• [Task details]
Output these lines as a JSON list of strings, one string per line, skipping blank lines. Leave the pictures out.

(Pointing lines for screenshots and pages)

▼

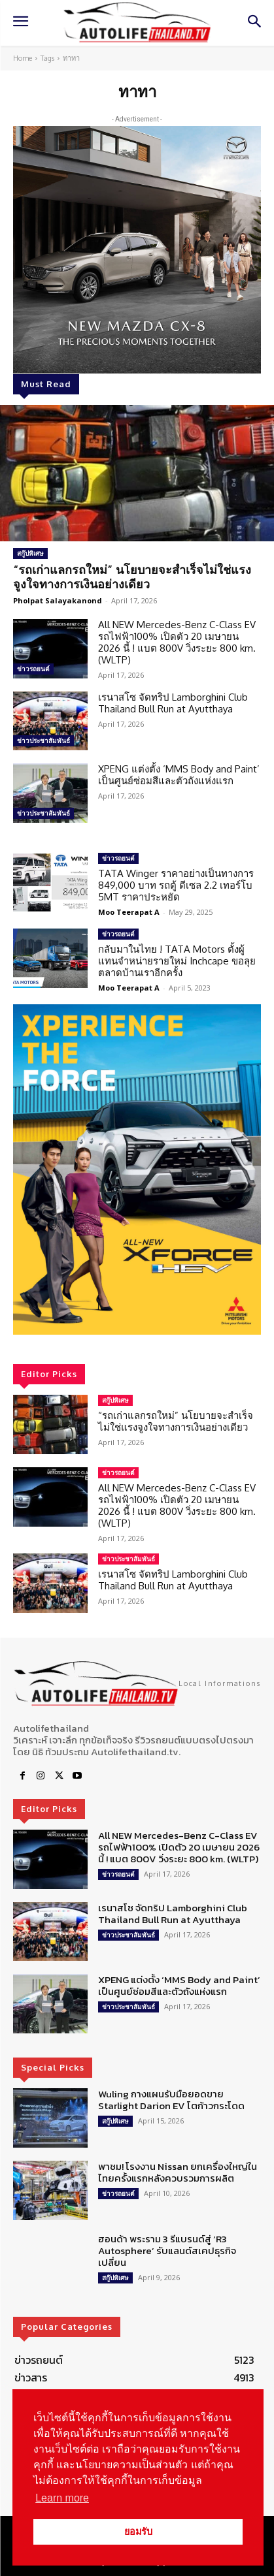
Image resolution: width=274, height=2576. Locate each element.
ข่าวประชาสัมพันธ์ (43, 740)
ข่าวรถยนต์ (33, 668)
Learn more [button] (62, 2498)
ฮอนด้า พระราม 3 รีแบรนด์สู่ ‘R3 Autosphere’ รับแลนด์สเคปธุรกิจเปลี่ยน (167, 2250)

▲

• [Answer to the exercise]
[
  "Image resolution: width=274, height=2576. Locate each element.",
  "ข่าวประชาสัมพันธ์ (43, 740)",
  "ข่าวรถยนต์ (33, 668)",
  "Learn more [button] (62, 2498)",
  "ฮอนด้า พระราม 3 รีแบรนด์สู่ ‘R3 Autosphere’ รับแลนด์สเคปธุรกิจเปลี่ยน (167, 2250)"
]